*TRY IT*
Set down the records again, keeping each line exactly as it is.

*MATERIAL FOR THIS EXERCISE*
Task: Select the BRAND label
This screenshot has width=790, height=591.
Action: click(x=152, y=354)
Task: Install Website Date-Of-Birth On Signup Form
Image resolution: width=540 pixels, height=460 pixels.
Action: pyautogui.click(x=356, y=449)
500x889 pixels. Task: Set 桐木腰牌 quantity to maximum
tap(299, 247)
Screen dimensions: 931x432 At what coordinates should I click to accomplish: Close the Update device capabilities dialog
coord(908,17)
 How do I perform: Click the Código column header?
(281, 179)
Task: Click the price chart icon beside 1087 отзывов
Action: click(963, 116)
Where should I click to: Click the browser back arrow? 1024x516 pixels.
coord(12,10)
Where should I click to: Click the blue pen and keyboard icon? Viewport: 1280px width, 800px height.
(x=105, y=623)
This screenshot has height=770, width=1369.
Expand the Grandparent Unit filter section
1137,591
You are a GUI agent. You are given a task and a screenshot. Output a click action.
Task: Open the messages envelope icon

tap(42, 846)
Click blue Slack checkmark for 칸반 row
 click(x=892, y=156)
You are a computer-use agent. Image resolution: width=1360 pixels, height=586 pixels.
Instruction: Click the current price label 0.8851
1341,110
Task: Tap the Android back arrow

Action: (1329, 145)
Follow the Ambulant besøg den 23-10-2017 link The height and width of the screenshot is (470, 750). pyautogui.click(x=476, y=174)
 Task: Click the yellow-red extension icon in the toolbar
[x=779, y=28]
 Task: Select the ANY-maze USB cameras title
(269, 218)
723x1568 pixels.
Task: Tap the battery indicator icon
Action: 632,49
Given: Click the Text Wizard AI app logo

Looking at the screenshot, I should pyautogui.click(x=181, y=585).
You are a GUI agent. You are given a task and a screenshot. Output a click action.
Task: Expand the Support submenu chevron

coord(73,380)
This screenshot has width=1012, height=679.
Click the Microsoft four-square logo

*ANSWER FOR THE TASK*
Task: Select the BRAND label
This screenshot has width=790, height=591.
Action: click(x=152, y=354)
Task: Install Website Date-Of-Birth On Signup Form
Image resolution: width=540 pixels, height=460 pixels.
Action: pyautogui.click(x=356, y=449)
500x889 pixels. Task: Set 桐木腰牌 quantity to maximum
tap(299, 247)
Screen dimensions: 931x432 At what coordinates should I click to accomplish: Close the Update device capabilities dialog
coord(908,17)
 How do I perform: Click the Código column header?
(281, 179)
Task: Click the price chart icon beside 1087 отзывов
Action: click(963, 116)
Where should I click to: Click the browser back arrow? 1024x516 pixels.
coord(12,10)
Where should I click to: Click the blue pen and keyboard icon? Viewport: 1280px width, 800px height.
(x=105, y=623)
This screenshot has height=770, width=1369.
Expand the Grandparent Unit filter section
1137,591
You are a GUI agent. You are given a task and a screenshot. Output a click action.
Task: Open the messages envelope icon

tap(42, 846)
Click blue Slack checkmark for 칸반 row
 click(x=892, y=156)
You are a computer-use agent. Image resolution: width=1360 pixels, height=586 pixels.
Instruction: Click the current price label 0.8851
1341,110
Task: Tap the Android back arrow

Action: (1329, 145)
Follow the Ambulant besøg den 23-10-2017 link The height and width of the screenshot is (470, 750). pyautogui.click(x=476, y=174)
 Task: Click the yellow-red extension icon in the toolbar
[x=779, y=28]
 Task: Select the ANY-maze USB cameras title
(269, 218)
723x1568 pixels.
Task: Tap the battery indicator icon
Action: 632,49
Given: Click the Text Wizard AI app logo

Looking at the screenshot, I should pyautogui.click(x=181, y=585).
You are a GUI agent. You are given a task and a screenshot. Output a click action.
Task: Expand the Support submenu chevron

coord(73,380)
This screenshot has width=1012, height=679.
Click the Microsoft four-square logo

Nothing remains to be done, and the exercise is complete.